* _Problem requirements_: Please rewrite the lines from the one with "Given: Open the Run button dropdown arrow" up to and including the one with "Looking at the", swapping "Run button" for "Debug button" and changing nothing else. Leave the pictures out.

* _Source data_:

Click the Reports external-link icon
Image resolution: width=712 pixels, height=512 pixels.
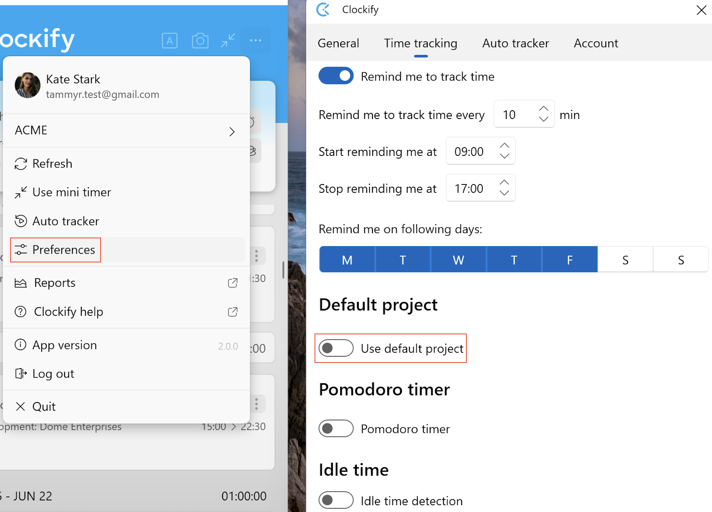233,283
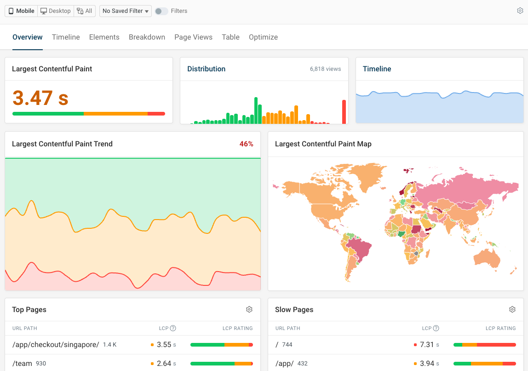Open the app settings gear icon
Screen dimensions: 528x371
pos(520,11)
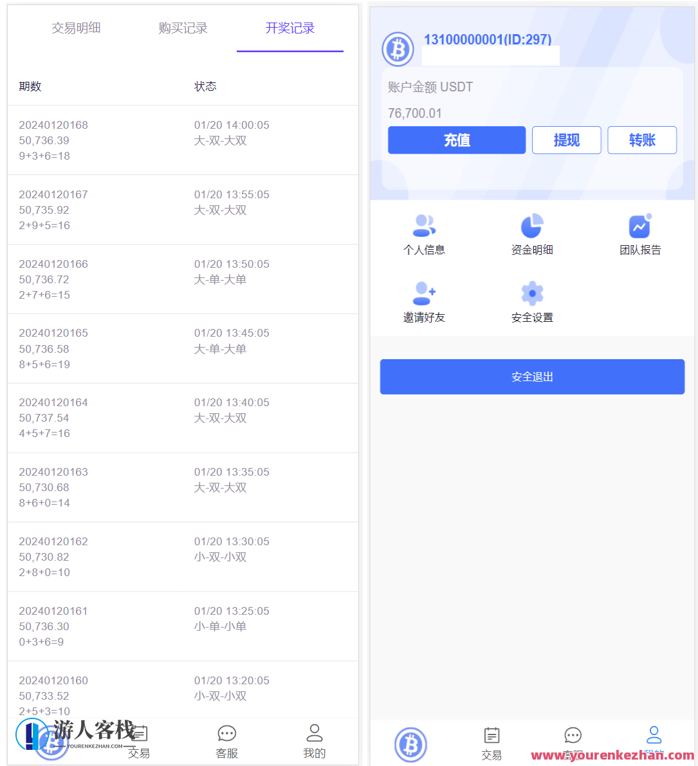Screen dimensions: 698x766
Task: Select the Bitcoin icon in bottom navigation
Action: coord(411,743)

--

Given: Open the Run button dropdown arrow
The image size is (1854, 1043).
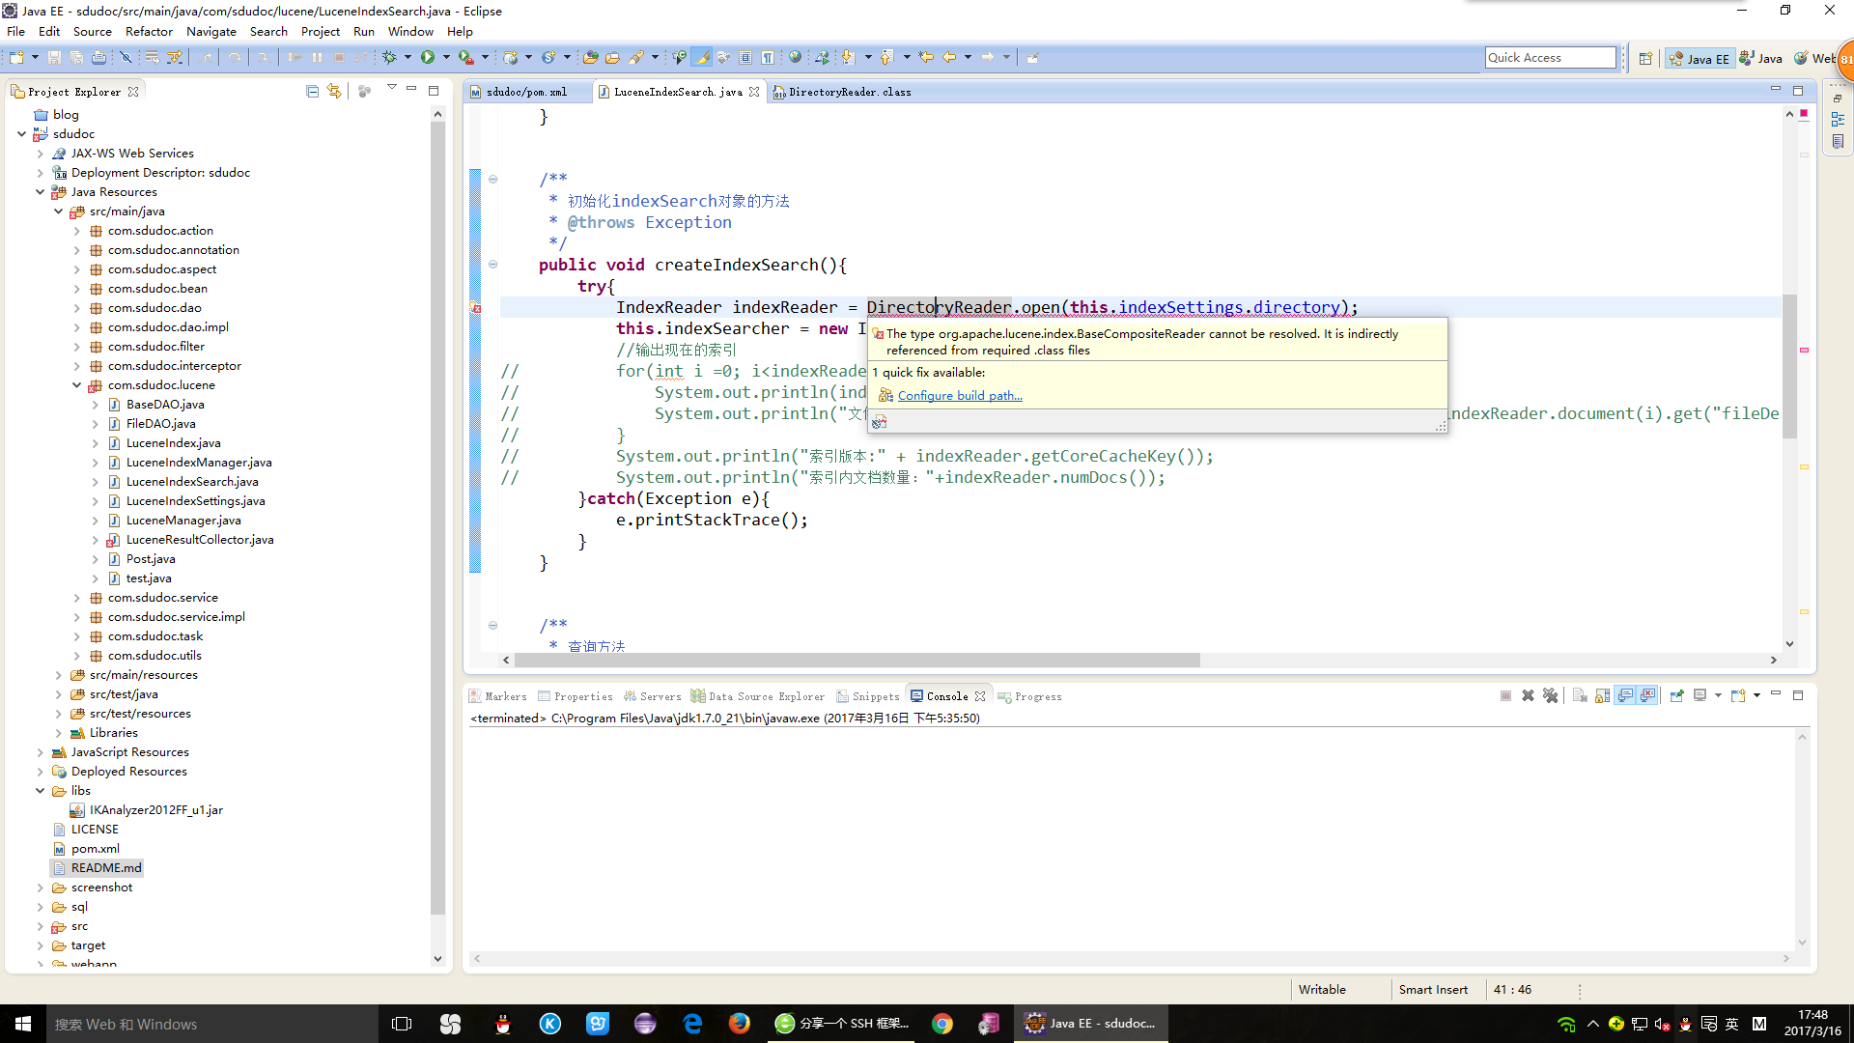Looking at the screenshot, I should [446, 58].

* _Output below_:
Given: Open the Debug button dropdown arrow
The image size is (1854, 1043).
Looking at the screenshot, I should [446, 58].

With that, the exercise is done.